On Friday, the meter measuring the petition’s progress morphed into a triumphant little red flag, accompanied by the word “Victory” in thin, blunt lettering.
The petition was launched last month in response to the banning of five hate-filled subreddits and other anti-harassment changes overseen by Pao during her brief tenure, and invigorated by the unpopular removal of a well-liked Reddit employee. Its creator lauded Pao’s resignation in his victory post this weekend, as did thousands of Reddit users who have been clamoring for her resignation, many of whom crowed their approval in much less polite (and less printable) terms.
[Ellen Pao resigns as Reddit chief executive]
Pao’s post on the site announcing her resignation is terse about the terms of her departure, saying only that she felt she could not meet the board’s user growth goals “while maintaining Reddit’s core principles.”
Although she doesn’t tie it to her resignation, Pao was much more expansive when writing about the vitriol she endured during her eight months at the helm of the site that is alternately called the Internet’s “front page” and its “most hateful space.” The vast majority of her post was devoted to examining the way she and others were treated on the site.

Rows »
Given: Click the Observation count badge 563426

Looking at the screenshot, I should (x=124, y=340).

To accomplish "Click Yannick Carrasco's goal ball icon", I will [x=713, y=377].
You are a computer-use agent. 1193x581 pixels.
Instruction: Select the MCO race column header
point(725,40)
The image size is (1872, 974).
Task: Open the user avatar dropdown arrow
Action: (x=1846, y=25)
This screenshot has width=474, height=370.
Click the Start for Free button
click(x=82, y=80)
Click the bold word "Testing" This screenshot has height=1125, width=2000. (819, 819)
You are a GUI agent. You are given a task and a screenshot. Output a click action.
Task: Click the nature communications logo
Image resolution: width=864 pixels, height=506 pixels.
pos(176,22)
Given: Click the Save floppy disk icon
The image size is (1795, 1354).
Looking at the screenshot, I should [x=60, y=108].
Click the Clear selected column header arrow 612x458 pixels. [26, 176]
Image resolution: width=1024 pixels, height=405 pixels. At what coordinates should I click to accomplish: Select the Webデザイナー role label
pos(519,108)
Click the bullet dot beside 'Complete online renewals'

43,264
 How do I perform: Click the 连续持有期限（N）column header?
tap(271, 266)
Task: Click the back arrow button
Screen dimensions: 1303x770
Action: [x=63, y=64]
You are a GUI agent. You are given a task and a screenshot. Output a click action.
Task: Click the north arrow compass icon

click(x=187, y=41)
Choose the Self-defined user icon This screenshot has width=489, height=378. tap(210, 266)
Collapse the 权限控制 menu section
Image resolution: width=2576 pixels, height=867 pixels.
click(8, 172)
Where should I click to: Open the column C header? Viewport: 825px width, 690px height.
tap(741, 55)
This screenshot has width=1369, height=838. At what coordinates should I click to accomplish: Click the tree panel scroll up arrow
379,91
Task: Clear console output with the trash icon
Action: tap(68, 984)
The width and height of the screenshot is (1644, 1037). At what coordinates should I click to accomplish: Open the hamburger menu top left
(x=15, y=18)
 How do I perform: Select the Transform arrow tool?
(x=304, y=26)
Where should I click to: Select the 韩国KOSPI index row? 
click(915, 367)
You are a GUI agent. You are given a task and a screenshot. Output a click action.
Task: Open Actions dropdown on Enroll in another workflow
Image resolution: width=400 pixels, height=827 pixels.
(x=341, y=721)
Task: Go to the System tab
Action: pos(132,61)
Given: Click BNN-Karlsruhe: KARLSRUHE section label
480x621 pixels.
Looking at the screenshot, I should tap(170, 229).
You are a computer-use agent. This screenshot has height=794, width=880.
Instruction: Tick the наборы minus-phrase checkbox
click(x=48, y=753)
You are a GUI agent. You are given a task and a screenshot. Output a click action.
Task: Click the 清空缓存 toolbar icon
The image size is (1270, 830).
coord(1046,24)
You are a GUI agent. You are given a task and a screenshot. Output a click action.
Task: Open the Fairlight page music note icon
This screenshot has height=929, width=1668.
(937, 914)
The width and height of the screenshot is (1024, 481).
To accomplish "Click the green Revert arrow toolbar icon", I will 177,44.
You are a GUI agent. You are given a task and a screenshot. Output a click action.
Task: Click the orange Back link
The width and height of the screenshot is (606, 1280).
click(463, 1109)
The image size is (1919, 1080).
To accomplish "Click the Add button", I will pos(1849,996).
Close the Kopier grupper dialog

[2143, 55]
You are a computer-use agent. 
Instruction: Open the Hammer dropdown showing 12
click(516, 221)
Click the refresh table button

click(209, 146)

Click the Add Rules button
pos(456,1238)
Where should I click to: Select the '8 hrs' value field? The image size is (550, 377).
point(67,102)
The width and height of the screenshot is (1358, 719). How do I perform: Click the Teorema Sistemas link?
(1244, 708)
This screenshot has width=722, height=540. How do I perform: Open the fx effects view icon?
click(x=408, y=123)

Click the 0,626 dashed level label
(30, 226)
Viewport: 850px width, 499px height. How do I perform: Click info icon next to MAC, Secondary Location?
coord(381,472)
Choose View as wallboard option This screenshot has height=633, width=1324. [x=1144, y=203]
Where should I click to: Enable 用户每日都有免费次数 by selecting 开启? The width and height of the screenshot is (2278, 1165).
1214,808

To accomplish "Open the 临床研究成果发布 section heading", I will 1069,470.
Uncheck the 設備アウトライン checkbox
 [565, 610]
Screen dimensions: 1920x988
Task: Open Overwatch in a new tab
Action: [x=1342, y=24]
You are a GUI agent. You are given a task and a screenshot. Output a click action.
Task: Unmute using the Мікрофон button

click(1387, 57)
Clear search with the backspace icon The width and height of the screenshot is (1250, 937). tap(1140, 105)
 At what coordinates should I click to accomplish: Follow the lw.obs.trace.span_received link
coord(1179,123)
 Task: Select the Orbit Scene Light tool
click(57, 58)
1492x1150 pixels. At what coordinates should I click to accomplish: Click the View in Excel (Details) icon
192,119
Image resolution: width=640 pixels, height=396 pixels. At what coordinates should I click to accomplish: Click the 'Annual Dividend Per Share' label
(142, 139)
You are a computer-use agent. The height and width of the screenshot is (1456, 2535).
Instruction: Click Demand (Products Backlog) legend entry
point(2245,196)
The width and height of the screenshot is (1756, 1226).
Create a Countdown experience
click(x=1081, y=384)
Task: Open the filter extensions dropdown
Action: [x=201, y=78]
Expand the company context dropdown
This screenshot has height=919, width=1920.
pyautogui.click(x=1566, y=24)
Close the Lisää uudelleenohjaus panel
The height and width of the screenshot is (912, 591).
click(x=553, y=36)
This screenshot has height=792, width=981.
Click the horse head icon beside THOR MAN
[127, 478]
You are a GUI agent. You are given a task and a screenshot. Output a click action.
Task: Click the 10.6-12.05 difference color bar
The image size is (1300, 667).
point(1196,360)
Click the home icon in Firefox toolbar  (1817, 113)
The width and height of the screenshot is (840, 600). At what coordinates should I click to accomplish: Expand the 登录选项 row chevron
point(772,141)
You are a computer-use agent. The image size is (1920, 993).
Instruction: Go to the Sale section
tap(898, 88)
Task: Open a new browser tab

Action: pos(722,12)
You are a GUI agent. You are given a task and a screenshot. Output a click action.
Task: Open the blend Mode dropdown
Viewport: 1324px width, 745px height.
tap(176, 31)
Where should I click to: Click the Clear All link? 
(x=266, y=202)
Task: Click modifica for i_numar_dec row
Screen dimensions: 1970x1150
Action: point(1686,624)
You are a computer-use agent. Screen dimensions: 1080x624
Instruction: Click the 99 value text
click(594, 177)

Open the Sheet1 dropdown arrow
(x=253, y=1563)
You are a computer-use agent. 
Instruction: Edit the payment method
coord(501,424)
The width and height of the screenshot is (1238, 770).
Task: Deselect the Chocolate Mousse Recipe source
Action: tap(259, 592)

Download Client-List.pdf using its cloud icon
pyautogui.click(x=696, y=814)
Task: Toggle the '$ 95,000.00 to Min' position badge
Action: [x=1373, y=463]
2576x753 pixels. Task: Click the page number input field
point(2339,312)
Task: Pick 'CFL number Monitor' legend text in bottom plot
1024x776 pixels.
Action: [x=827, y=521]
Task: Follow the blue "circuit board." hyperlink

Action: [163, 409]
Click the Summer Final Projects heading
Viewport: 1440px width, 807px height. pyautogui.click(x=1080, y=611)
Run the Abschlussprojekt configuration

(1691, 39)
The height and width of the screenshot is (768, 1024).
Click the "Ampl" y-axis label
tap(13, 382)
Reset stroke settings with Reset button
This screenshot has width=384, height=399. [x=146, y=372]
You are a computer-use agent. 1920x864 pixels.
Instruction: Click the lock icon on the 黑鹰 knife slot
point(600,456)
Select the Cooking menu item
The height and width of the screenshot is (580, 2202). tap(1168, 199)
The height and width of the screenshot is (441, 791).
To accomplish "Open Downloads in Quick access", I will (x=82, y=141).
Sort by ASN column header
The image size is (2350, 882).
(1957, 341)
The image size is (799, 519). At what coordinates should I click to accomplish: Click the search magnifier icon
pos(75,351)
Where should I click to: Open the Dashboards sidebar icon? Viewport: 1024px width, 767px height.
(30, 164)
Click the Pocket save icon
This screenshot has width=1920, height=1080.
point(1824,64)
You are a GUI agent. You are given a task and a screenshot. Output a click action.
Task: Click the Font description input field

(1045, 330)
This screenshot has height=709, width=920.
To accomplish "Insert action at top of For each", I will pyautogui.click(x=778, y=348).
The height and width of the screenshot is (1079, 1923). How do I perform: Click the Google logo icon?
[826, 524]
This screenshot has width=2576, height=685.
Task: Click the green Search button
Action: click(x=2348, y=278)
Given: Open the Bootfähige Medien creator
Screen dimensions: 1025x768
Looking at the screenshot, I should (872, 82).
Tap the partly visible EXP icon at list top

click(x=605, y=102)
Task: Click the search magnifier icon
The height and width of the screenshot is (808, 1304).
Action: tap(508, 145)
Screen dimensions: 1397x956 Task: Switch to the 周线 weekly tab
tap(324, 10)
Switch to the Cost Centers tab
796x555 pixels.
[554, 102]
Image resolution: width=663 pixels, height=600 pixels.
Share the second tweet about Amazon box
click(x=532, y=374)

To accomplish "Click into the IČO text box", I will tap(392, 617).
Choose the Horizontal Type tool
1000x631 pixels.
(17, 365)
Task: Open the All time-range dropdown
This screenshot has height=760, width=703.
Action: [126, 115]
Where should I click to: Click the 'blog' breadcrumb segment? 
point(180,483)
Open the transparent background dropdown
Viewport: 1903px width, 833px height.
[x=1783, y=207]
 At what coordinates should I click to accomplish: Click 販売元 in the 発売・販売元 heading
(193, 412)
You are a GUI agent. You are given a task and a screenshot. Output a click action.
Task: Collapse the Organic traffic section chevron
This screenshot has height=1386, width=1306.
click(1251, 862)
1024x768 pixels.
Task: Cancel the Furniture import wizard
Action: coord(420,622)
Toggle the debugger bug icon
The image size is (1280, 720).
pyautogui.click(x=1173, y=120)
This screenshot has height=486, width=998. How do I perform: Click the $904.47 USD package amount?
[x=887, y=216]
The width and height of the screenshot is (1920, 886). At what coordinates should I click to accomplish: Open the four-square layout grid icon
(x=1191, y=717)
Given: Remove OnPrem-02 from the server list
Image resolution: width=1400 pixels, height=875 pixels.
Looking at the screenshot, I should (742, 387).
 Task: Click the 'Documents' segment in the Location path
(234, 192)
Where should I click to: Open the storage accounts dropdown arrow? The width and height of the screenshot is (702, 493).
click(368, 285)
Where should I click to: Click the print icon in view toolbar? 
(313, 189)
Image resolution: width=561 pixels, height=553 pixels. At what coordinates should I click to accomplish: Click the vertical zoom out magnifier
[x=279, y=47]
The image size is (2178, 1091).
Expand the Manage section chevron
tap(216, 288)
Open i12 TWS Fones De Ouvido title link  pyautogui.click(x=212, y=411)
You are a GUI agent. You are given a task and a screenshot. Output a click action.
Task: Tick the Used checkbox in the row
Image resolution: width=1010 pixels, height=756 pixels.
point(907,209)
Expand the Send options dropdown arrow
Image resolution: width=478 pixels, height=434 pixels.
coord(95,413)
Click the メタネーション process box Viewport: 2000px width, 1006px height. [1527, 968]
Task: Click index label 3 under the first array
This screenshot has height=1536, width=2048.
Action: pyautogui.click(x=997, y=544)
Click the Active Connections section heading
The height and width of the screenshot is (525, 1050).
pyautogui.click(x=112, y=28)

Stated task » Rewrite the stretch of the Reddit petition article from "On Friday, the" through "less printable) terms.", putting "forums" in place of "subreddits".

Solution to this task »
On Friday, the meter measuring the petition’s progress morphed into a triumphant little red flag, accompanied by the word “Victory” in thin, blunt lettering.
The petition was launched last month in response to the banning of five hate-filled forums and other anti-harassment changes overseen by Pao during her brief tenure, and invigorated by the unpopular removal of a well-liked Reddit employee. Its creator lauded Pao’s resignation in his victory post this weekend, as did thousands of Reddit users who have been clamoring for her resignation, many of whom crowed their approval in much less polite (and less printable) terms.